= Elias Nyamlell Wako =

South Sudanese politician

Professor Elias Nyamlell Wako (or Wakoson (Note: His usual surname is Nyamlell, often followed by his father's name (Wako or Wakoson, Wakason, Wakson). Some sources treat Wako or Wakoson as his surname.)) is a South Sudanese academic and politician.

==Early years==
Elias Nyamlell Wakoson was born in Wau Wau, Bahr Al Ghazal, in what is now South Sudan.
He graduated from Rumbek senior secondary school in 1969, and went on to the University of Khartoum.

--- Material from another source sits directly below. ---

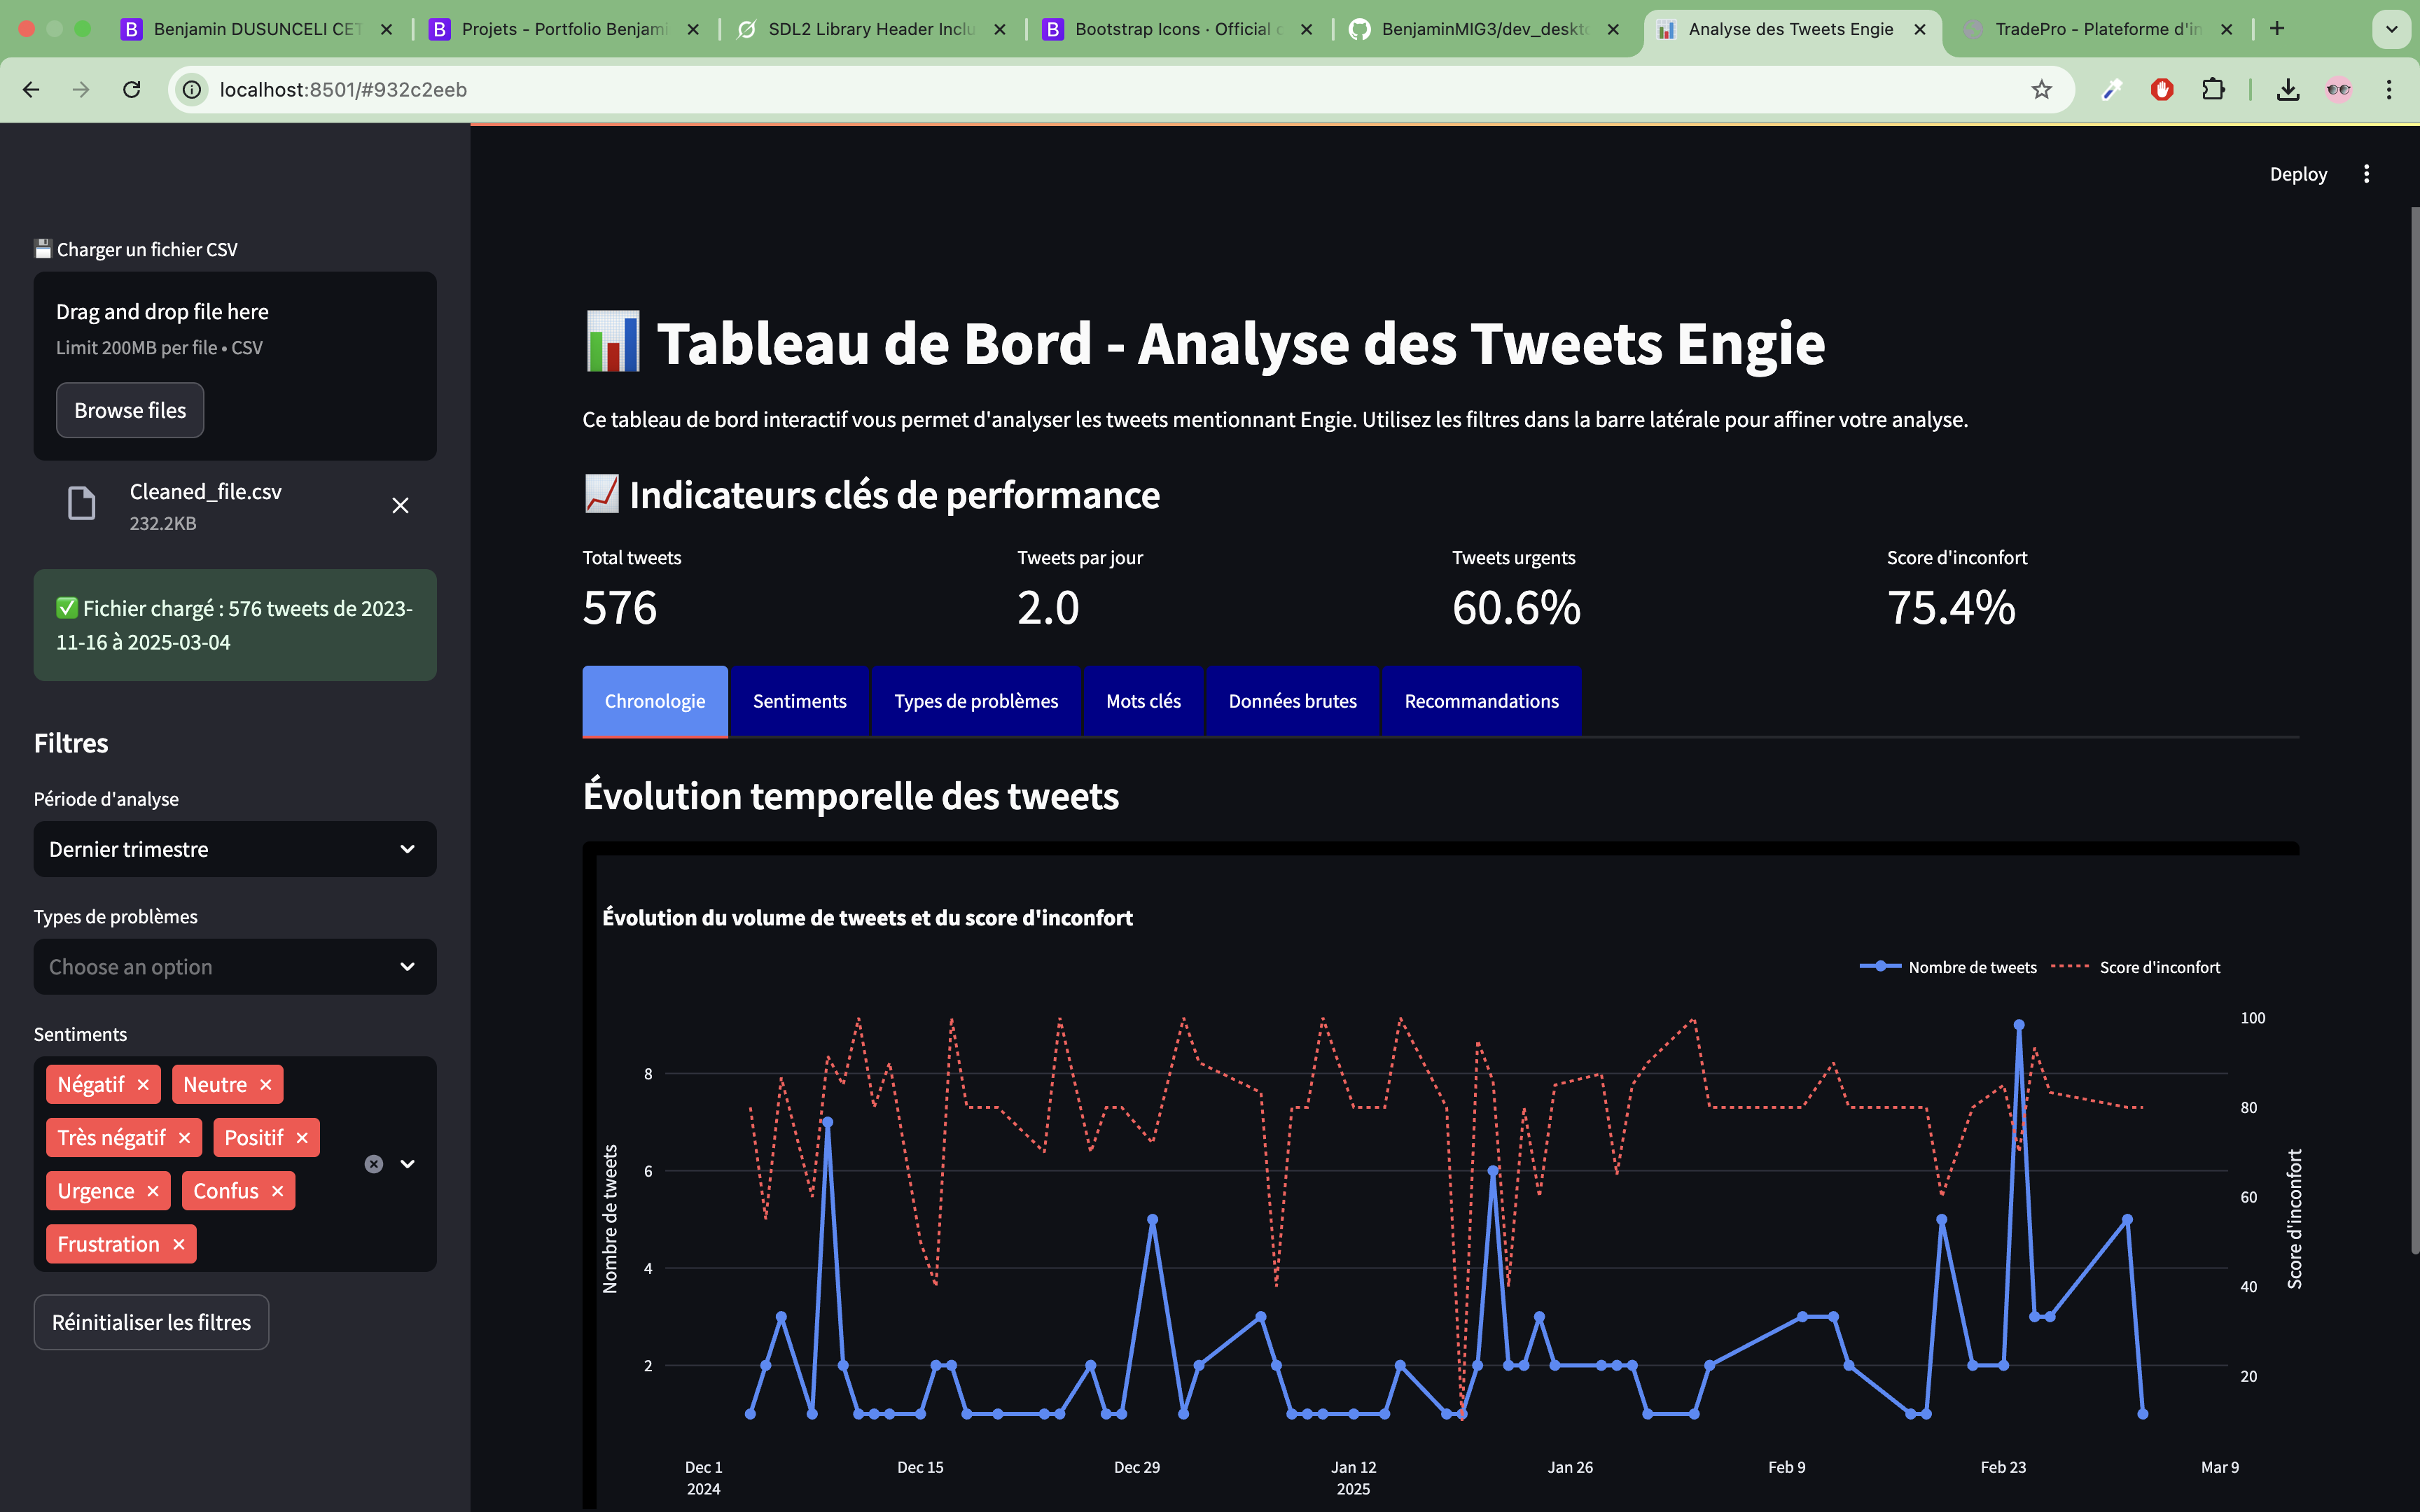This screenshot has height=1512, width=2420.
Task: Open the Recommandations tab
Action: click(x=1481, y=701)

In 2004 Elias Nyamlell Wakoson was a professor of literature at Grayson College, Texas, USA.
He distributed a document in South Sudan in which he said "The Bashir regime has reached a point where it has had enough of the SPLA, and it wants to bail out of the peace talks through a staged coup. Once they bail out, the successor of the present military government will come with its own agenda and demand that the whole game of negotiation with the SPLA start from zero."

==Government positions==
Nyamlell joined the South Sudan government in November 2006.
In July 2007 Nyamlell Wakoson was State Minister of International Cooperation of the Republic of the Sudan.
He visited the United Nations Economic and Social Council in Geneva, where he spoke on Strengthening Efforts to Eradicate Poverty and Hunfer, including through the global partnership for development.

In February 2009 Elias Nyamlell was a member of the National Disarmament, Demobilization and Reintegration Coordinating Council.
At a Disarmament, Demobilization and Reintegration (DDR) roundtable in Juba, he said US$88 million had been pledged by donor countries towards DDR.
In March 2009 he said that 180,000 soldiers were expected to be demobilized eventually.
He said the delay in the south was due to difficulty reintegrating the demobilized soldiers into society and the economy.

Nyamlell was Minister of Foreign Trade until 9 July 2011.

In February 2012, as deputy foreign minister, Professor Nyamlell Wako met the International Organization for Migration (IOM) Director-General, William Lacy Swing in Juba.
Their discussion focussed on repatriating South Sudan nationals from the north.
In August 2012 vice president Riek Machar and Elias Nyamlell met with a South Sudanese delegation from Canada and the USA.
Machar urged the delegates to avoid divisions and put their home country first.
Elias Nyamlell talked of reviving the diaspora desk in Juba as a way of coordinating members of the diaspora.

In February 2013 Nyamlell Wakoson suggested that the United Nations Office for Project Services (UNOPS) should agree to establish a UNOPS Country Office in Juba.
The agreement was eventually signed on 10 November 2014 by Grace Datiro, Deputy Minister for Foreign Affairs, and Tegegnework Getto of the United Nations Development Programme.

In April 2013 Nyamlel said that the government of Salva Kiir was a "system that is rotten to the core".
Nyamlell reportedly said in a meeting that the government was corrupt from top to bottom.
In May 2013 Justice Ajonye Perpetua and deputy Foreign Minister Elias Nyamlell Wako were dismissed by President Salva Kiir Mayardit, who had announced that he would no longer tolerate criticism by members of his cabinet.

==Later career==

In January 2017 it was reported that Nyanmlel and Salah Salim Ismail, formerly Minister of Education of Western Bahr el Ghazal State, had defected to the Sudan People's Liberation Movement-in-Opposition (SPLM-IO) opposition group.

In January 2019 Elias Nyamlell led the SPLM-IO delegation to a meeting with national dialog committee members in Juba.
He said the SPLM-IO would probably join the national dialog process, although some changes would be needed.

==Bibliography==

- }Wakoson, Elias Nyamlel (1981). "The Southern Sudan: the political leadership of the Anya-Nya movement"
- Wakoson, Elias Myamlell (1984). "The origin and development of the Anya-Nya movement 1955-1972"
- Wakoson, Elias Nyamlell (1994). "Political elite-military symbiotic relationship in Sudanese politics, its impact on South-North conflict"
- Wakoson, Elias Nyamlell (1998). "Islamism and Militarism in Sudanese Politics: Its Impact on Nation-Building."